We have found that to be tremendously helpful with Ezra, as it is simply impossible to get a good build when you have no direction and purpose. We learned how to do feedback properly, got verbal and video feedback on our sessions with Ezra, learned how to fill out the forms, and had a practical Q&A about our situation in the Netherlands and the volunteers.

I have to admit I had some reservations about the Son-Rise program. I thought that the whole joining thing made sense, but I didn’t truly understand it’s purpose. Part of me was also thinking: isn’t there a faster more effective way, and I know I can get to interact with me, why should I wait until he chooses to? This week I understood that what Ezra and autistic children have the most challenge with is wanting to connect with others. Through joining him with love, and enthusiasm in his world in whatever his chosen activity is, for however long he decides to do it, and refraining from trying to get him to interact, we allow him to exercise what he has the most challenge with, which is to decide for himself to want to interact. If we don’t truly join, and keep on going after the interaction, or prompting him, then we are not giving him the opportunity to chose. By refraining from prompting through questions we know he can answer, or constantly interrupting him in his activity we help him commit to really want to play with us, or not, and all the while learning that if he wants to play he needs to do to be clear. When wanting to interact with a peer, he usually walks up to them and either stands too close or too far away and shyly mumbles “want play” while his whole body and face are turned away from the peer, with only his butt pointing towards the peer. And almost every time I had to step in and speak up for him, give clear body language, clear communication. By joining him and waiting for strong green lights we help him understand what is necessary to engage a peer.

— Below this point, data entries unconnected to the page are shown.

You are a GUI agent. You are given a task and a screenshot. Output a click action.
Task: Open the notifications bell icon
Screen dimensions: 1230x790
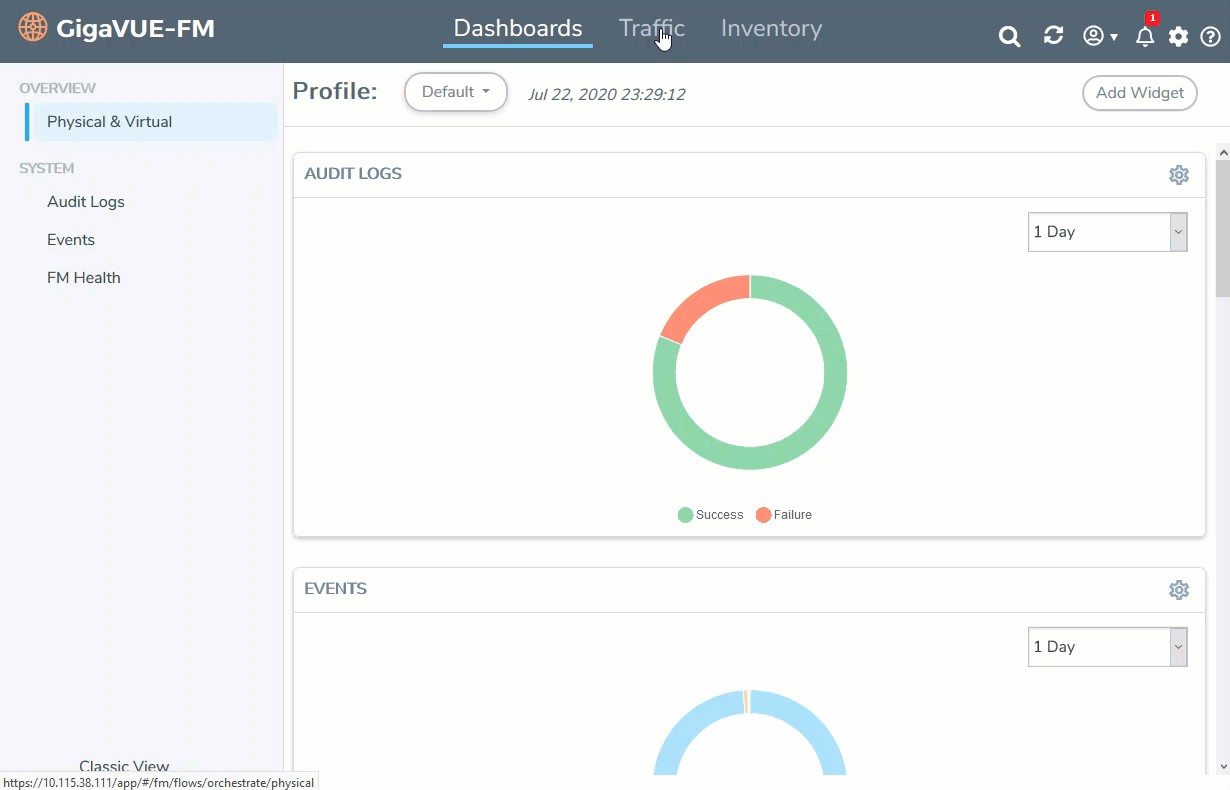pos(1145,37)
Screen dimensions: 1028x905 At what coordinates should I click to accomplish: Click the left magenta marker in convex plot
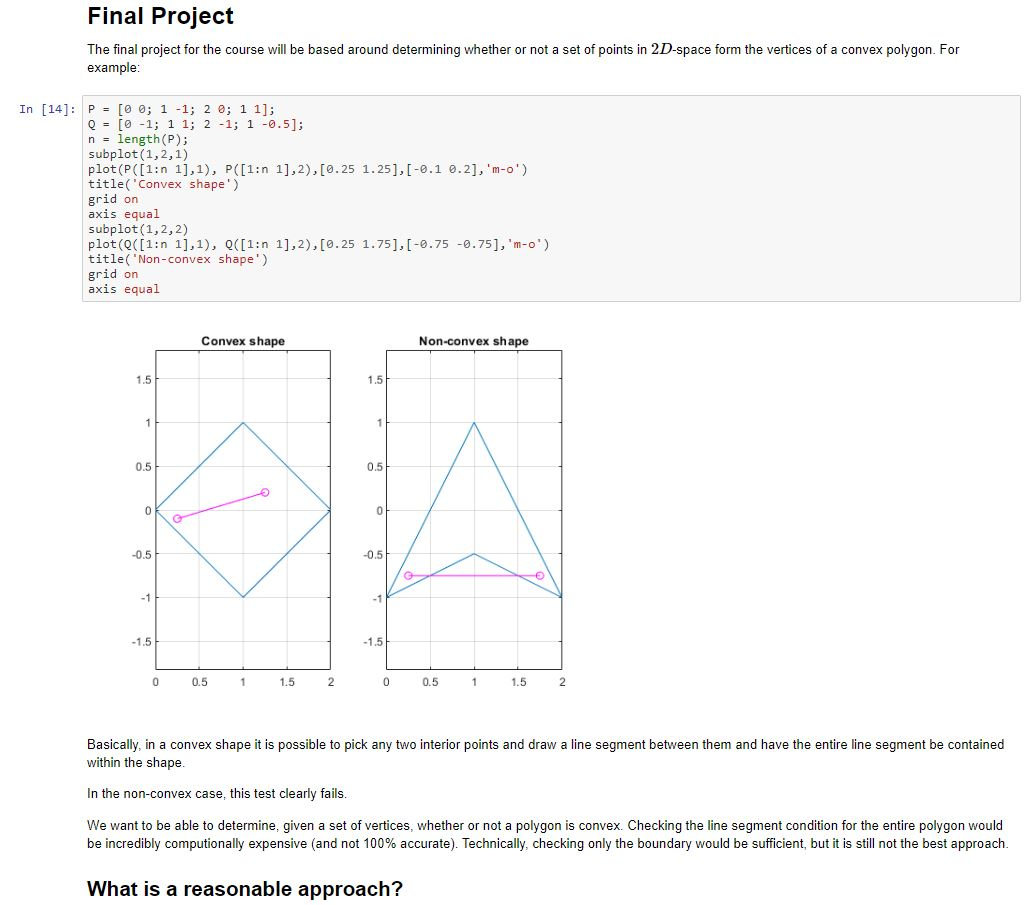177,519
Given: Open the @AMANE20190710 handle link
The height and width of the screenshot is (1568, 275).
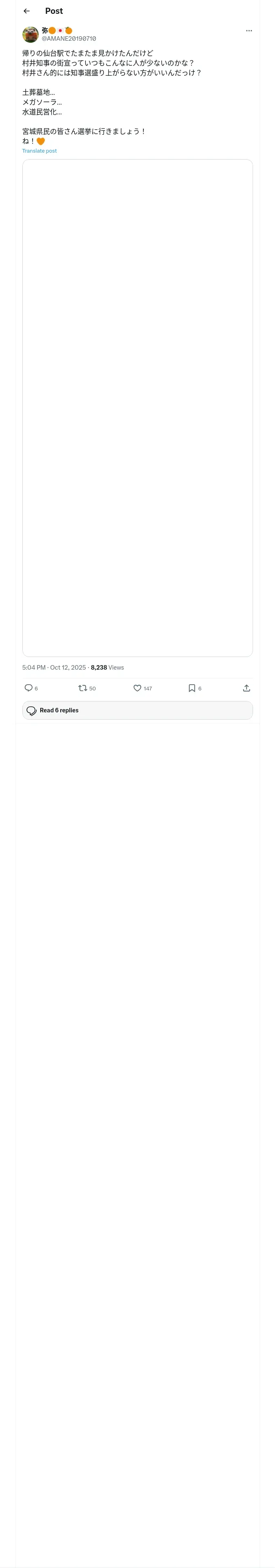Looking at the screenshot, I should 68,38.
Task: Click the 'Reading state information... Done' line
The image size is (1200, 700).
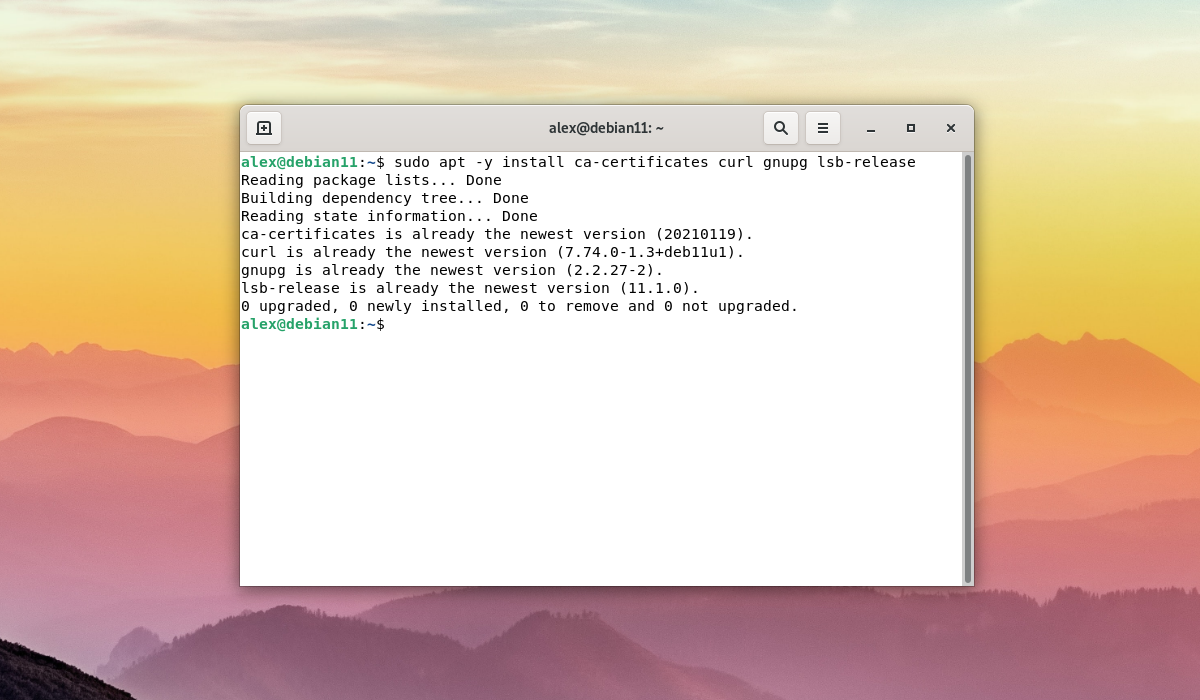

We have seen such amazing progress with Ezra during this week. It really makes a difference to have him in the playroom from 8:45 am to 6 pm. I can easily see how working with motivated people could end in his full recovery. The challenge that we’re facing is of course that we simply don’t have the man power as of yet. We have three fabulous volunteers helping us, but we really need about 6 or 8 for the maximal benefit to Ezra. We agreed in our Q&A that for the moment we really need to prioritize finding volunteers in our agenda.